=== Exercise 1 ===
Reproduce the patch email between "Signed-off-by: Eric Feng" and "insertions(+), 14 deletions(-)", inclusive, substituting "additions" for "insertions".
=== Exercise 2 ===
Answer these from the patch email:
(a) What Date field does the patch carry?
(b) How many insertions and deletions does the change summary report?
(c) Which identifier does the removed documentation give for rotating the wavefront right by one lane?

-- start of Text segment --

[Mlir-commits] [mlir] [mlir][amdgpu] Revise AMDGPU dialect DPP documentation (PR #182639)

Fri Feb 20 18:04:34 PST 2026

https://github.com/efric updated https://github.com/llvm/llvm-project/pull/182639

>From 470a4322624f1d7d2671709c34c700d60505bf35 Mon Sep 17 00:00:00 2001
From: Eric Feng <Eric.Feng at amd.com>
Date: Fri, 20 Feb 2026 16:18:42 -0800
Subject: [PATCH 1/7] augment dpp docs

Signed-off-by: Eric Feng <Eric.Feng at amd.com>
---
 .../mlir/Dialect/AMDGPU/IR/AMDGPUOps.td       | 101 +++++++++++++++---
 1 file changed, 87 insertions(+), 14 deletions(-)

diff --git a/mlir/include/mlir/Dialect/AMDGPU/IR/AMDGPUOps.td b/mlir/include/mlir/Dialect/AMDGPU/IR/AMDGPUOps.td
index 589a4a798f3a8..a01a8b8b7cf03 100644
--- a/mlir/include/mlir/Dialect/AMDGPU/IR/AMDGPUOps.td
+++ b/mlir/include/mlir/Dialect/AMDGPU/IR/AMDGPUOps.td
@@ -663,20 +663,93 @@ def AMDGPU_DPPOp : AMDGPU_Op<"dpp",
                  DefaultValuedAttr<BoolAttr, "false">:$bound_ctrl)> {
   let summary = "AMDGPU DPP operation";
   let description = [{
-    This operation represents DPP functionality in a GPU program.
-     DPP provides the following operations:
-    - Full crossbar in a group of four (`quad_perm`)
-    - Wavefront shift left by one lane (`wave_shl`)
-    - Wavefront shift right by one lane (`wave_shr`)
-    - Wavefront rotate right by one lane (`wave_ror`)
-    - Wavefront rotate left by one lane (`wave_rol`)
-    - Row shift left by 1–15 lanes (`row_shl`)
-    - Row shift right by 1–15 lanes (`row_shr`)
-    - Row rotate right by 1–15 lanes (`row_ror`)

-- end of Text segment --
-- start of Dataset extract --

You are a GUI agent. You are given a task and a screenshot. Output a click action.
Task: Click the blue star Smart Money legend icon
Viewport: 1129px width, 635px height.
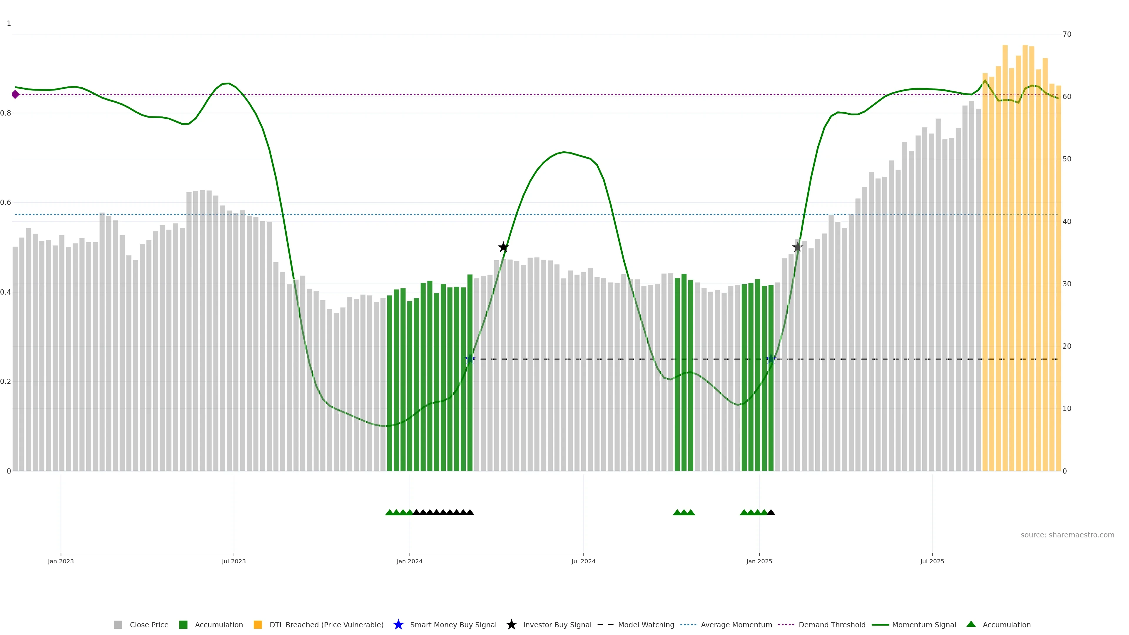[x=398, y=624]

-- end of Dataset extract --

=== Problem solution 1 ===
Signed-off-by: Eric Feng <Eric.Feng at amd.com>
---
 .../mlir/Dialect/AMDGPU/IR/AMDGPUOps.td       | 101 +++++++++++++++---
 1 file changed, 87 additions(+), 14 deletions(-)

=== Problem solution 2 ===
(a) Fri, 20 Feb 2026 16:18:42 -0800
(b) 87 insertions and 14 deletions
(c) `wave_ror`